Awalnya, Bukit Lawang didirikan sebagai pusat rehabilitasi pada tahun 1973 untuk orangutan yang disita dari penangkaran ilegal atau diselamatkan dari konflik dengan manusia. Meskipun program rehabilitasi formal telah dihentikan, kawasan ini masih berfungsi sebagai area pelepasliaran dan pemantauan. Trekking hutan yang dipandu menjadi kegiatan wajib bagi wisatawan. Turis akan ditemani oleh pemandu bersertifikat yang terlatih untuk melacak orangutan. Pengalaman ini mengajarkan pentingnya konservasi. Para pemandu memastikan jarak aman dijaga dan interaksi diminimalkan, sehingga orangutan dapat terus mengembangkan insting liarnya.

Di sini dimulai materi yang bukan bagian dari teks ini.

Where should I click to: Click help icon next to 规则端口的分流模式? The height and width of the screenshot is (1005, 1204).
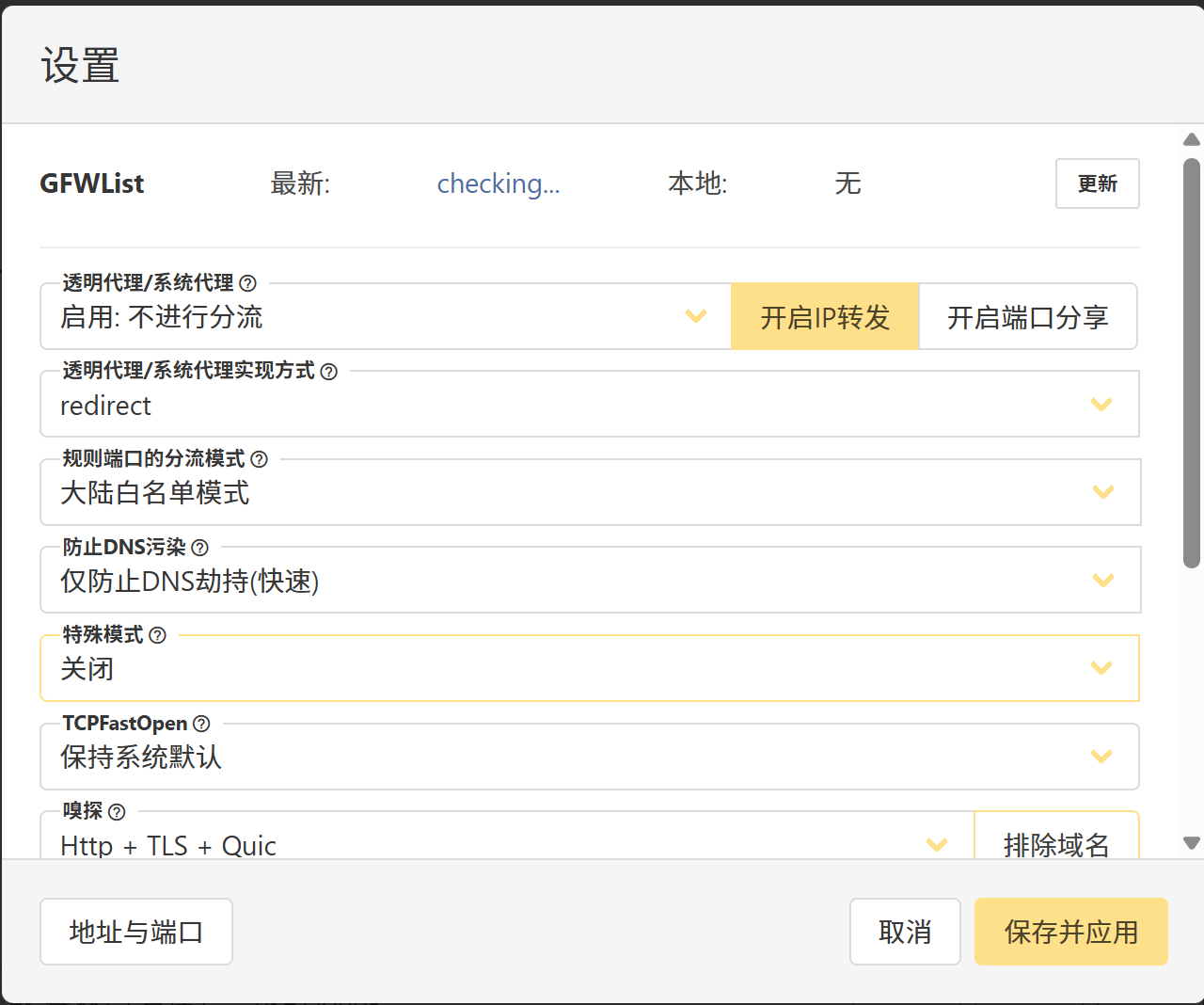[259, 459]
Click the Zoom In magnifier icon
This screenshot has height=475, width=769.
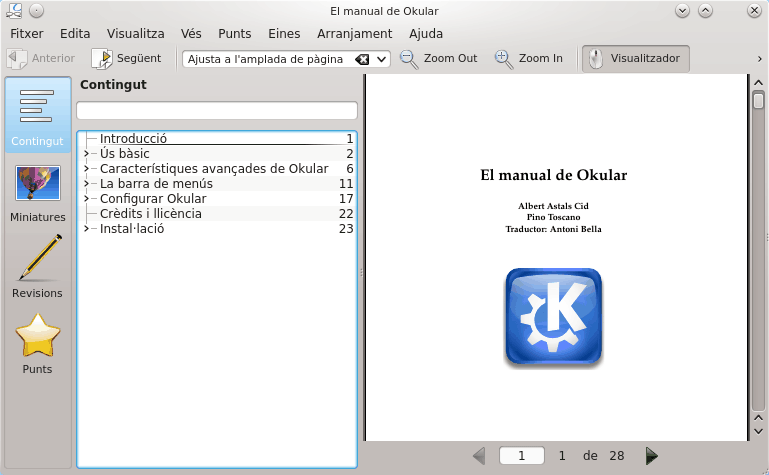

Keberadaan Orangutan Sumatera di bukti ini menunjukkan suksesnya upaya perlindungan jangka panjang. Namun, konservasi ini terus menghadapi ancaman, terutama dari perambahan hutan dan aktivitas ilegal. Oleh karena itu, Badan Konservasi Sumber Daya Alam (BKSDA) Wilayah III secara rutin melakukan patroli pengawasan. Berdasarkan laporan internal BKSDA yang dikeluarkan pada 28 Mei 2025, tercatat adanya peningkatan patroli gabungan bersama aparat kepolisian setempat di sepanjang perimeter TNGL untuk mencegah pembukaan lahan ilegal yang mengancam habitat orangutan. Langkah-langkah tegas ini penting untuk menjaga integritas ekosistem.
Selain orangutan, Bukit Lawang adalah rumah bagi berbagai jenis flora dan fauna endemik Sumatera lainnya, termasuk siamang, beruk, dan berbagai spesies burung langka. Ecotourism yang dikembangkan di Bukit Lawang bertujuan untuk memberdayakan masyarakat lokal. Sebagian besar pemandu, pemilik guesthouse, dan operator tur adalah penduduk desa, yang secara langsung mendapatkan manfaat ekonomi dari konservasi. Dengan demikian, kunjungan ke Bukit Lawang bukan hanya tentang liburan, tetapi juga kontribusi langsung terhadap upaya penyelamatan primata paling cerdas di dunia dan konservasi hutan hujan tropis yang vital. Tempat ini mengajarkan bahwa ekonomi lokal dan perlindungan lingkungan dapat berjalan beriringan.